⟨

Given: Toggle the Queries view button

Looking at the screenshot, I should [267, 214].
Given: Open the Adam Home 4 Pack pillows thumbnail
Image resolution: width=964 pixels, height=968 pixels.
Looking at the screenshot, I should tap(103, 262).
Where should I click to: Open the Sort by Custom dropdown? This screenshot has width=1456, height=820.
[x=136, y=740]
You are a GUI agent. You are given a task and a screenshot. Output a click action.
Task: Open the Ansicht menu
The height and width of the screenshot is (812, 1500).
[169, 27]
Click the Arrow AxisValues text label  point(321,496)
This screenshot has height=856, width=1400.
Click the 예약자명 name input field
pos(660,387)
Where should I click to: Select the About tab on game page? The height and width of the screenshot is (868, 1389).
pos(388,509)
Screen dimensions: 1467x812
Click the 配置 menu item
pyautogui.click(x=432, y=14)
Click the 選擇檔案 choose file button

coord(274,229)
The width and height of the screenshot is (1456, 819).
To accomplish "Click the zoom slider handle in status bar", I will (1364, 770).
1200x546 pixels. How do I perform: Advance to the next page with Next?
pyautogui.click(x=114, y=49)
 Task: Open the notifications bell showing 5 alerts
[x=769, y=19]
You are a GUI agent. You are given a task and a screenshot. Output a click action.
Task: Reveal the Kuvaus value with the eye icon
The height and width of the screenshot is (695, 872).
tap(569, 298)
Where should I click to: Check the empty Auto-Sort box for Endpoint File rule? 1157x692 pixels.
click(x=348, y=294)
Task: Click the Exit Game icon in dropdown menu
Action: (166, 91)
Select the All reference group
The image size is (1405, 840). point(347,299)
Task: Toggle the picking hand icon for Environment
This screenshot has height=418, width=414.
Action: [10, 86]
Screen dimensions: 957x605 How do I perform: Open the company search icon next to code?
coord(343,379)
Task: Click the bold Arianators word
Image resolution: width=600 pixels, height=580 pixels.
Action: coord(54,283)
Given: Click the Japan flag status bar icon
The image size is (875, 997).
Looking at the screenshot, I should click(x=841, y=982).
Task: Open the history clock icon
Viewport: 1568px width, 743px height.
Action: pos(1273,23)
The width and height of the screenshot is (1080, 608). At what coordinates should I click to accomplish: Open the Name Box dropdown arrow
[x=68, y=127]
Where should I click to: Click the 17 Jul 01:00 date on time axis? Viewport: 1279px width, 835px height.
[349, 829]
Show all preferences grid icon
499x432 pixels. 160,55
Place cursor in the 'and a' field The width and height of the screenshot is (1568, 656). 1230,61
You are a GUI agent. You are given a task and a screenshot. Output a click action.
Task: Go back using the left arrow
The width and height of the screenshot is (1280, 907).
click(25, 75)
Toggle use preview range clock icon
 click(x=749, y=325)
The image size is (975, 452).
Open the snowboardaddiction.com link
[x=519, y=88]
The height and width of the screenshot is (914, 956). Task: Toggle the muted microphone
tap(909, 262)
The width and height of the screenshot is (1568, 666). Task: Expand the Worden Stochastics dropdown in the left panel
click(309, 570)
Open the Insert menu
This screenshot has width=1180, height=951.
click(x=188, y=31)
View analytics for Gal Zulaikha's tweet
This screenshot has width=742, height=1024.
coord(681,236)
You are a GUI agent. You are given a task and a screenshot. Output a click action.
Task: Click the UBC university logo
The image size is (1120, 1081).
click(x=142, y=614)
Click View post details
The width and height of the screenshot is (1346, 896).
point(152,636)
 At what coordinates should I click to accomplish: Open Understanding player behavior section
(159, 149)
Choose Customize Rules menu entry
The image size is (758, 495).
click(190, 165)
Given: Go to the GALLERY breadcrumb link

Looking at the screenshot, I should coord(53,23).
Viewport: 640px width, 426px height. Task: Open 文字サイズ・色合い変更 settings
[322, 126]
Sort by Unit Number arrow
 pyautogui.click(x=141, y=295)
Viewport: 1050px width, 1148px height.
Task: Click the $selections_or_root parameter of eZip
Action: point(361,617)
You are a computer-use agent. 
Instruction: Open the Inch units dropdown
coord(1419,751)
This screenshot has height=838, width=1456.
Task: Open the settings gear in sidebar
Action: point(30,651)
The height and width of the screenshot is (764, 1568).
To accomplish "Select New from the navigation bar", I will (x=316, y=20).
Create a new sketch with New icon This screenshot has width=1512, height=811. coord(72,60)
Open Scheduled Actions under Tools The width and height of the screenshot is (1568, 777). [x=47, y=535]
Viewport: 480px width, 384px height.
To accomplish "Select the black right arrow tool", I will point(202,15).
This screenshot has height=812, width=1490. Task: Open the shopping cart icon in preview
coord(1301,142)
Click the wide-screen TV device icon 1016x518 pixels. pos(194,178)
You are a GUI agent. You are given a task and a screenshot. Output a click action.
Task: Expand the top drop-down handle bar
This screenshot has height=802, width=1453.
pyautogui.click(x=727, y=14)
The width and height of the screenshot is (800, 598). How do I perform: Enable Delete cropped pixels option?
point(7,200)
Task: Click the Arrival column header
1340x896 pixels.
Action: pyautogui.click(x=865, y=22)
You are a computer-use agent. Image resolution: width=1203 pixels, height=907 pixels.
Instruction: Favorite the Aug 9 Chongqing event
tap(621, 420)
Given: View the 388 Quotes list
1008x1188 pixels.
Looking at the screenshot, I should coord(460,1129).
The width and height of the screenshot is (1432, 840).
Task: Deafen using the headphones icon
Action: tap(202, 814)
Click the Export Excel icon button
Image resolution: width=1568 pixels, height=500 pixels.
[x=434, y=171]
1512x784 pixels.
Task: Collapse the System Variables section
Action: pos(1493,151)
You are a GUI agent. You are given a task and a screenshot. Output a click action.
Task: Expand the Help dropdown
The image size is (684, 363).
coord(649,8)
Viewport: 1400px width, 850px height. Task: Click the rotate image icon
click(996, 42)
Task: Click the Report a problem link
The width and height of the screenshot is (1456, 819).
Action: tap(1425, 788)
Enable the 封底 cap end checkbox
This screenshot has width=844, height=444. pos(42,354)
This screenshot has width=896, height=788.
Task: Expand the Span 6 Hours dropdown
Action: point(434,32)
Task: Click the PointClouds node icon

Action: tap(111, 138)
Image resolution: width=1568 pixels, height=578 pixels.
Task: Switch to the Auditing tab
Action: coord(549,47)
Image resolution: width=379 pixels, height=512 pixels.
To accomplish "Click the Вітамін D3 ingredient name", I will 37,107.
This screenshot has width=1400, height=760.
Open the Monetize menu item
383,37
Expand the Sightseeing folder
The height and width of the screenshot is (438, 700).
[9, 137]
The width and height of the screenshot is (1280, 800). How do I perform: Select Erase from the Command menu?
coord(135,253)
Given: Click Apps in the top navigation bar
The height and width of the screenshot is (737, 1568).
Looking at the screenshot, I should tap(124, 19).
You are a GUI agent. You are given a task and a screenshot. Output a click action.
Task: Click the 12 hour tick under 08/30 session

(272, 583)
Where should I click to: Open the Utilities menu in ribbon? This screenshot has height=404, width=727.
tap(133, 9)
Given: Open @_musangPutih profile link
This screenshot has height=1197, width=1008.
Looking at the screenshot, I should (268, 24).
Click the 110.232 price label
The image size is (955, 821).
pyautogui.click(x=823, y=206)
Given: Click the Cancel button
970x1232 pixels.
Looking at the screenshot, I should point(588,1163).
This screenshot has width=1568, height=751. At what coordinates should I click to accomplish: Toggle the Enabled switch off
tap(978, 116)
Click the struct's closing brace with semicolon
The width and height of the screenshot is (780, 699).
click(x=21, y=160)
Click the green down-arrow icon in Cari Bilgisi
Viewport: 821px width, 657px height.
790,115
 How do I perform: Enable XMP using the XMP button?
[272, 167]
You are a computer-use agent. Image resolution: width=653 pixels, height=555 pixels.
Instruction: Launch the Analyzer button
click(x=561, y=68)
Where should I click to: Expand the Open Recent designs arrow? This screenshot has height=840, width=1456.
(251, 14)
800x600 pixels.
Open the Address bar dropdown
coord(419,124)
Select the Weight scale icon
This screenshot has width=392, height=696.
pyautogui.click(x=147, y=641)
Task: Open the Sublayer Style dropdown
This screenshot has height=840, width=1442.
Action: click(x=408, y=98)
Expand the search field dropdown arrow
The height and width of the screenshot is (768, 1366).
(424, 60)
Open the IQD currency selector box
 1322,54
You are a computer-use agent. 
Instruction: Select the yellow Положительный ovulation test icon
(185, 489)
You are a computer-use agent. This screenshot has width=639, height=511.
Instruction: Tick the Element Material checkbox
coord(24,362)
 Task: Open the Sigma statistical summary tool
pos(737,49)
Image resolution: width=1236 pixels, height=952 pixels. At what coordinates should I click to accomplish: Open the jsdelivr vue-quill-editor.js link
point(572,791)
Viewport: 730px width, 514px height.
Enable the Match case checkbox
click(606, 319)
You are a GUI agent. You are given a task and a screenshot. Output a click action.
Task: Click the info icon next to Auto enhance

⟩

- [What is being asked]:
Convert everything from the start of the data down to the line containing "coord(343,379)", both ends included, into a JSON list of strings with one string per line. Leave out blank lines.

- [Finished task]:
[
  "Given: Toggle the Queries view button",
  "Looking at the screenshot, I should [267, 214].",
  "Given: Open the Adam Home 4 Pack pillows thumbnail",
  "Image resolution: width=964 pixels, height=968 pixels.",
  "Looking at the screenshot, I should tap(103, 262).",
  "Where should I click to: Open the Sort by Custom dropdown? This screenshot has width=1456, height=820.",
  "[x=136, y=740]",
  "You are a GUI agent. You are given a task and a screenshot. Output a click action.",
  "Task: Open the Ansicht menu",
  "The height and width of the screenshot is (812, 1500).",
  "[169, 27]",
  "Click the Arrow AxisValues text label  point(321,496)",
  "This screenshot has height=856, width=1400.",
  "Click the 예약자명 name input field",
  "pos(660,387)",
  "Where should I click to: Select the About tab on game page? The height and width of the screenshot is (868, 1389).",
  "pos(388,509)",
  "Screen dimensions: 1467x812",
  "Click the 配置 menu item",
  "pyautogui.click(x=432, y=14)",
  "Click the 選擇檔案 choose file button",
  "coord(274,229)",
  "The width and height of the screenshot is (1456, 819).",
  "To accomplish \"Click the zoom slider handle in status bar\", I will (1364, 770).",
  "1200x546 pixels. How do I perform: Advance to the next page with Next?",
  "pyautogui.click(x=114, y=49)",
  " Task: Open the notifications bell showing 5 alerts",
  "[x=769, y=19]",
  "You are a GUI agent. You are given a task and a screenshot. Output a click action.",
  "Task: Reveal the Kuvaus value with the eye icon",
  "The height and width of the screenshot is (695, 872).",
  "tap(569, 298)",
  "Where should I click to: Check the empty Auto-Sort box for Endpoint File rule? 1157x692 pixels.",
  "click(x=348, y=294)",
  "Task: Click the Exit Game icon in dropdown menu",
  "Action: (166, 91)",
  "Select the All reference group",
  "The image size is (1405, 840). point(347,299)",
  "Task: Toggle the picking hand icon for Environment",
  "This screenshot has height=418, width=414.",
  "Action: [10, 86]",
  "Screen dimensions: 957x605 How do I perform: Open the company search icon next to code?",
  "coord(343,379)"
]